Further, some travelers simply want or need to pay cash at the point of service.  Some have privacy concerns with E-ZPass, and some do not have a banking relationship needed for E-ZPass (often lower income people or immigrants).

So there is much to consider in deciding how to properly collect tolls.  Simply arguing that Maine should “follow Massachusetts” is not a reasoned decision.  And although Massachusetts and New York have decided that their situations are different, one should remember that the vast majority of toll miles in the U.S. still have a roadside cash collection.
 
In the end, raising tolls to compensate for out-of-states and others who don’t pay their way, and causing traffic headaches off the Turnpike in the process, just does not make sense.  That is why the MTA, all tolling experts involved (including the firm that worked for Massachusetts), and state and federal regulators have all found that ORT is the only practicable way to implement high-speed tolling for this project.

What is the timeline for this project?

As noted above, the project is permitted and could have gone out to bid in 2017.  However, in October of 2017, the Town of York appealed the granting of permits by the Maine Department of Environmental Protection (MaineDEP) to Maine Superior Court.  The Town asked, and the MTA Board voluntarily agreed, to delay the project until the conclusion of the Superior Court process.

During this voluntary delay period, a state representative from York submitted a bill that would require the MTA to use AET, despite the agency findings that it is not practicable, and despite the pending judicial appeal.  In this way, it appears that some in York hope that political influence will overrule the reasoned judgments made by the MTA and the regulators.  Given the almost universal support for the project outside of York, that appears unlikely.

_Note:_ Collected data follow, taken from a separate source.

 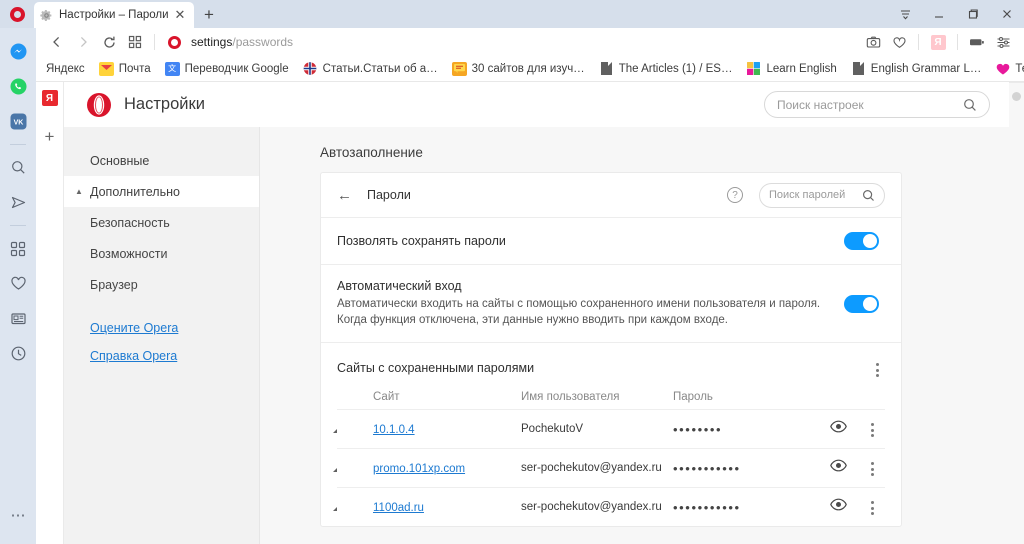 What do you see at coordinates (226, 68) in the screenshot?
I see `bookmark-item: 文 Переводчик Google` at bounding box center [226, 68].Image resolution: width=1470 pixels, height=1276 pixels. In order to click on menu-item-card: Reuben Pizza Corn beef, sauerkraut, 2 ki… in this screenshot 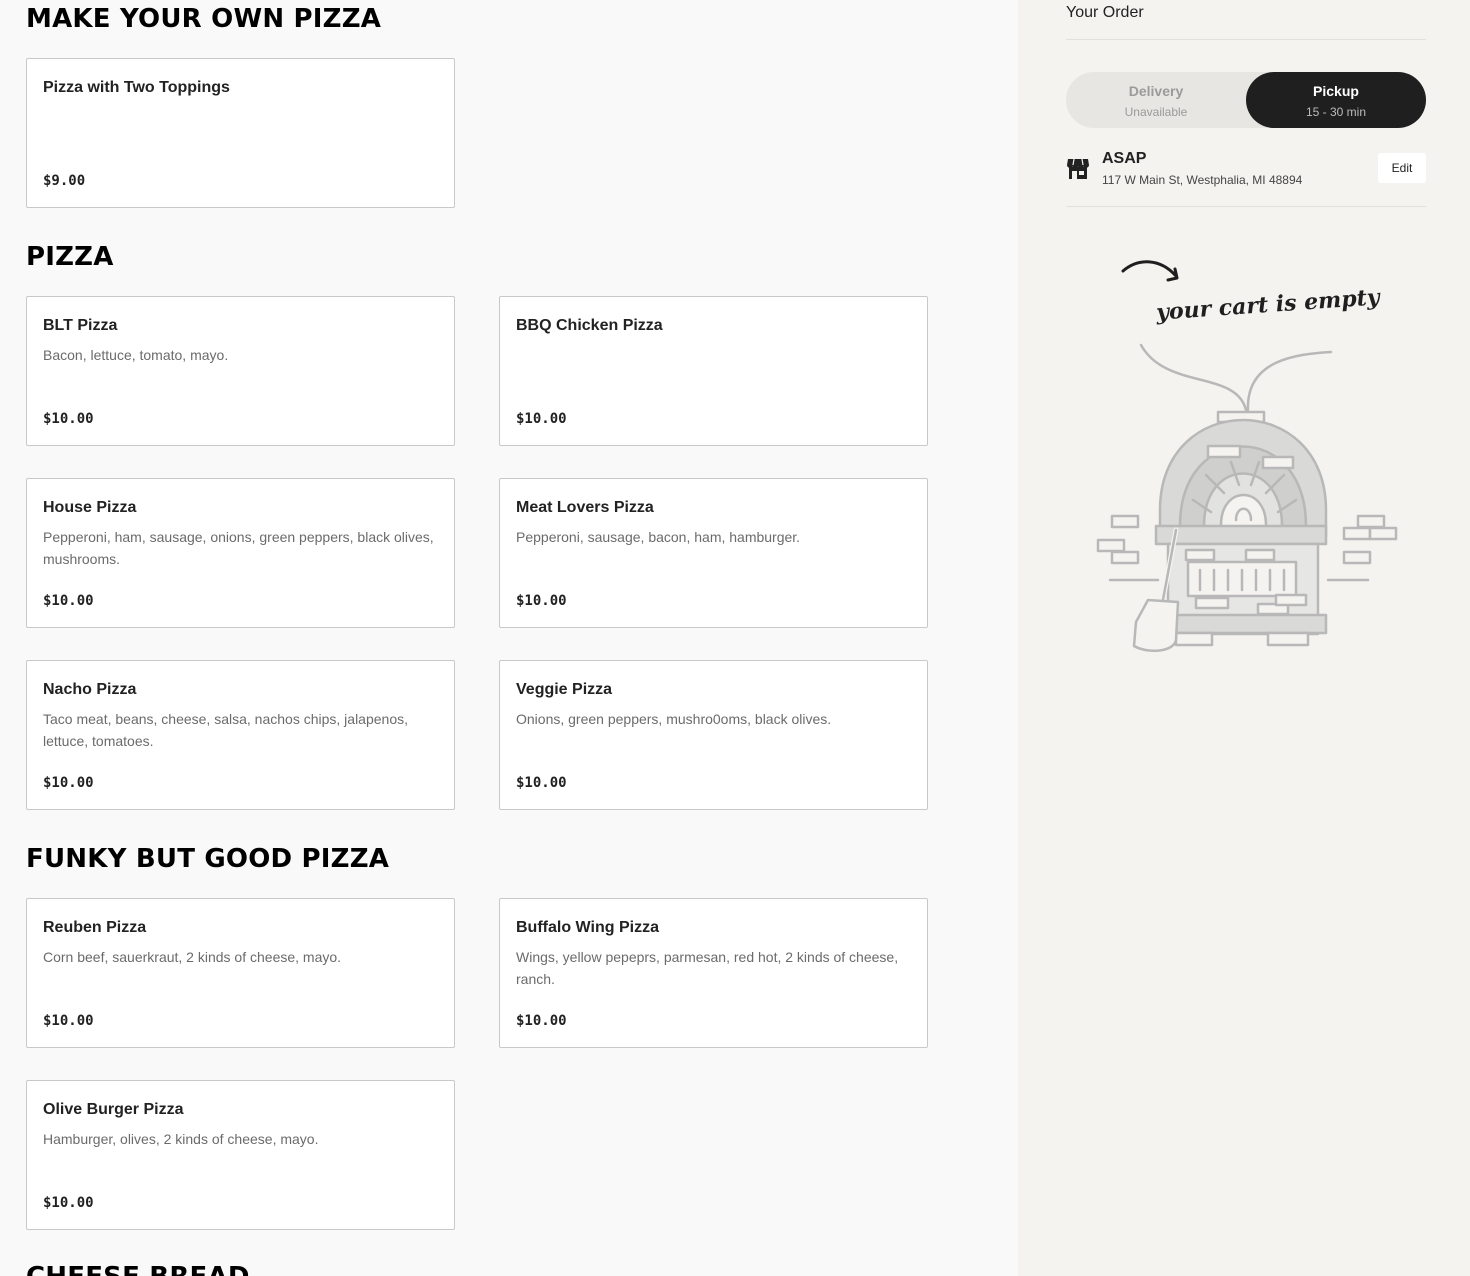, I will do `click(240, 973)`.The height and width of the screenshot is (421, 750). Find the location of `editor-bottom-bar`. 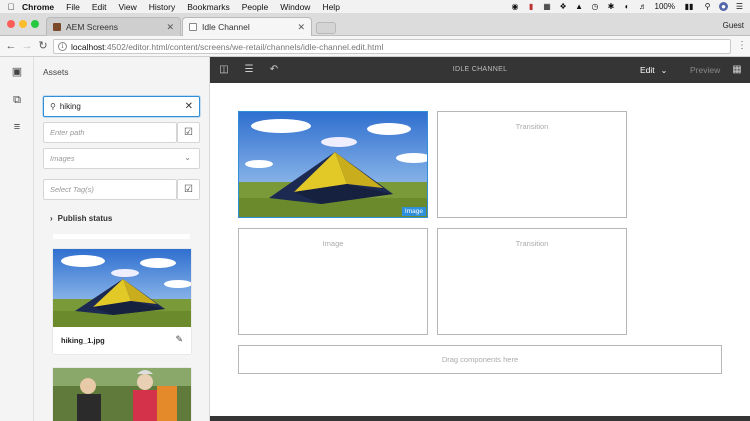

editor-bottom-bar is located at coordinates (480, 418).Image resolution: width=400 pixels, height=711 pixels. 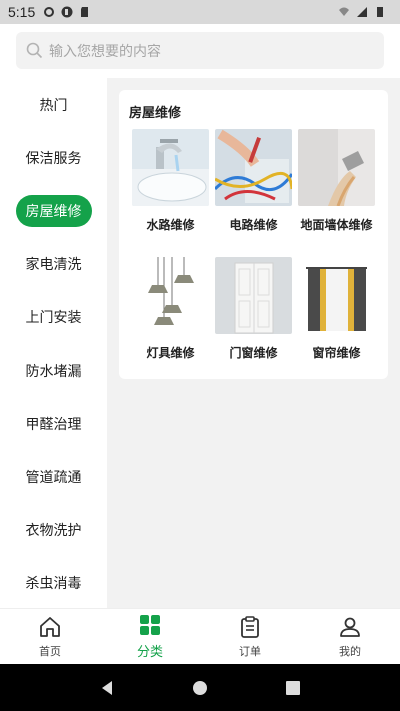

Accordingly, it is expected that the court will uphold the granting of the permits and that the Legislature will reject the bill in the spring of 2018.  This will allow the project to proceed to bidding and construction by summer 2018.  Planned as phased, 3-year project to minimize traveler disruption, the MTA anticipates that Turnpike travelers will be enjoying the safety and convenience of the new ORT facility in 2021.